UK: Indian-Origin man racially abused for defending Muslim woman in Hijab

London: Islamophobia is spreading like a dangerous disease across the globe with people turning inhuman and racists towards the Muslim community.

Recently a 28-year-old Indian-origin student in the UK was attacked in return for defending a Hijab-clad woman according to the media reports.

Rickesh Advani, a political science student at Cambridge University, was racially attacked in return by a white man whom he confronted watching him comment on a Muslim woman, and shouted at him “ Brexit, go home”, Cambridge News reported.

The white man passed on a sexist remark on a female patient who bent over to put her bag down. Advani stood up to the man when he heard him saying “spread ’em” and to “get your t*** out,” but it only turns out that sexist comment was not for the female patient but another Hijab-clad Muslim woman.

The shocking video footage shows Advani being told to “pipe down”, before the man shouted ‘Brexit, go home’.

“I was absolutely disgusted by what I had heard and couldn’t believe that in 2018 people can be so bigoted. At the very first opportunity I told him to politely stop and hoped that would be the end of it,” Advani said.

“Any reasonable human in that situation would have accepted his wrong but he became unnecessarily aggressive to me,” Advani, he says none of the patients in surgery room or anyone else stood up to the racist abuse.

“I was very shocked that I was the only one that stood up and said ‘no this is not right’ says Advani.

Even when I asked someone to call the police, everyone just sat there and I hoped people would stick up for something so wrong,” he said.

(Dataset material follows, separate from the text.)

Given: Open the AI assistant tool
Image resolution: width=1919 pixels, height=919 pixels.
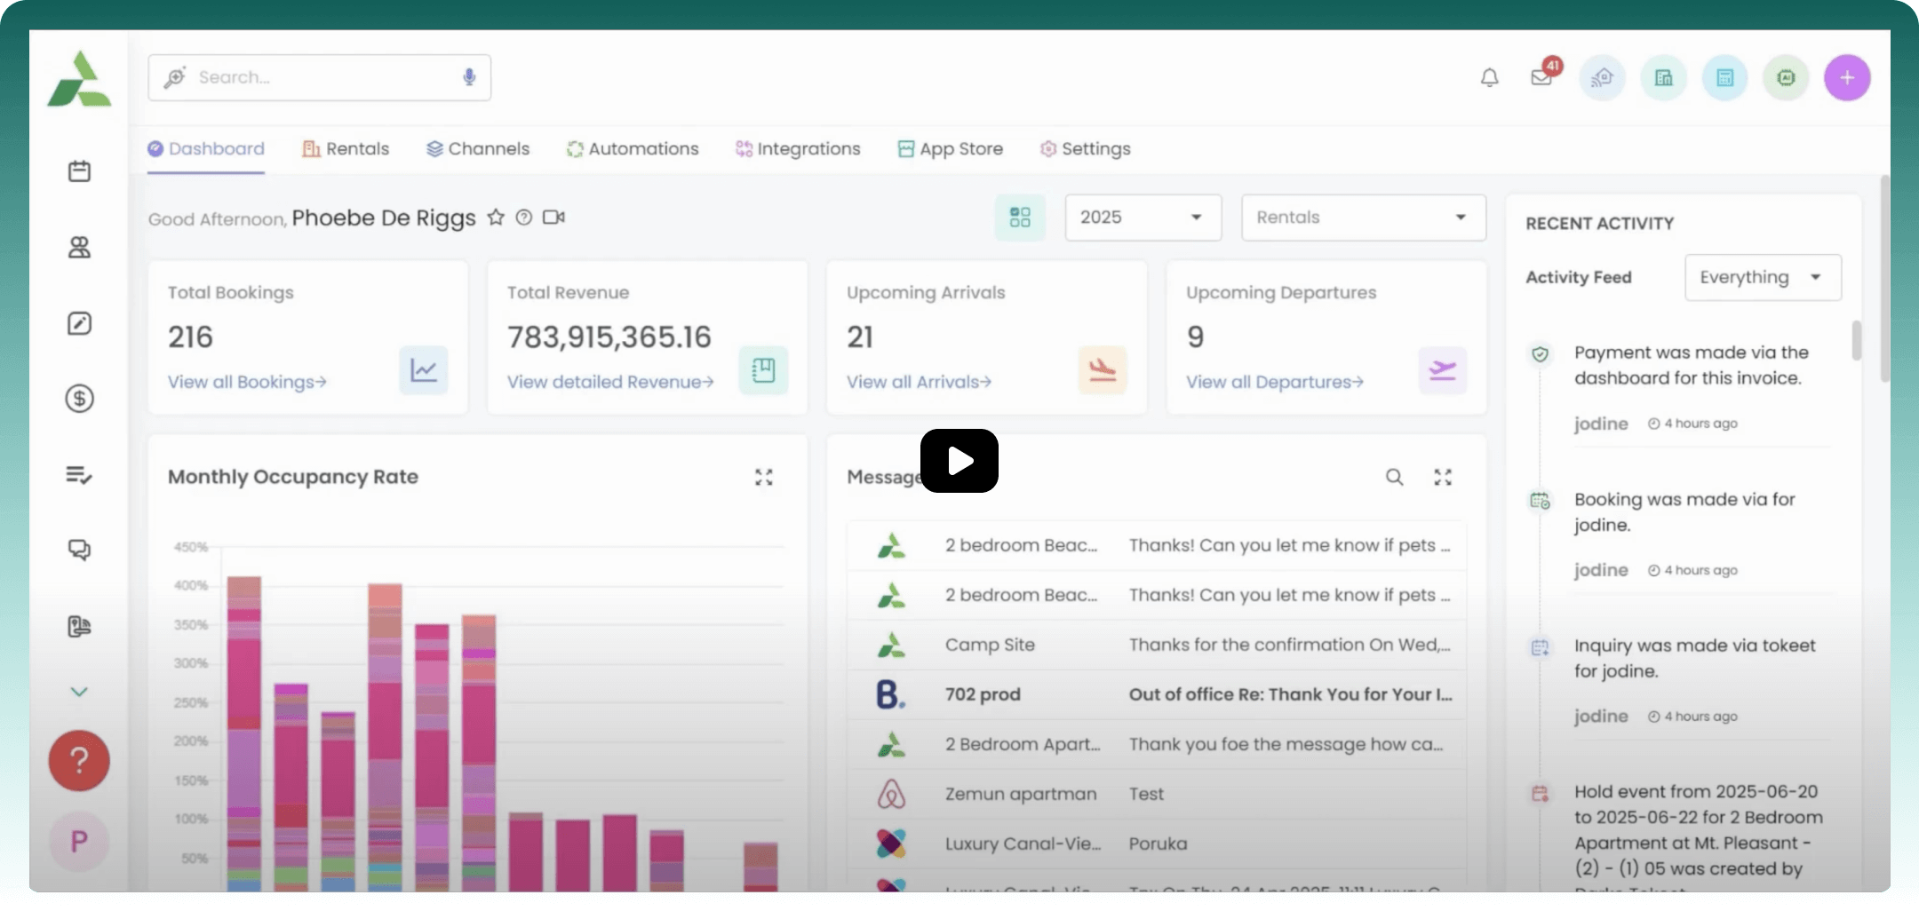Looking at the screenshot, I should [1786, 77].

“Investigations continue. No arrests have been made,” says a report.

Meanwhile, the Cornford House Surgery has also apologized for the incident.

Simon Gridley, a surgery manager at Cornford House Surgery, wrote in a letter to him: “I would like to apologise for our handling of the racial abuse you received on that day. My colleague mentioned that you felt you were unfairly treated as you (were made to feel) that you were the guilty party, when you had, quite rightly, stood up for another member of the public.

“I know an apology is NOT the same as getting it right the first time, but again, I sincerely apologise.”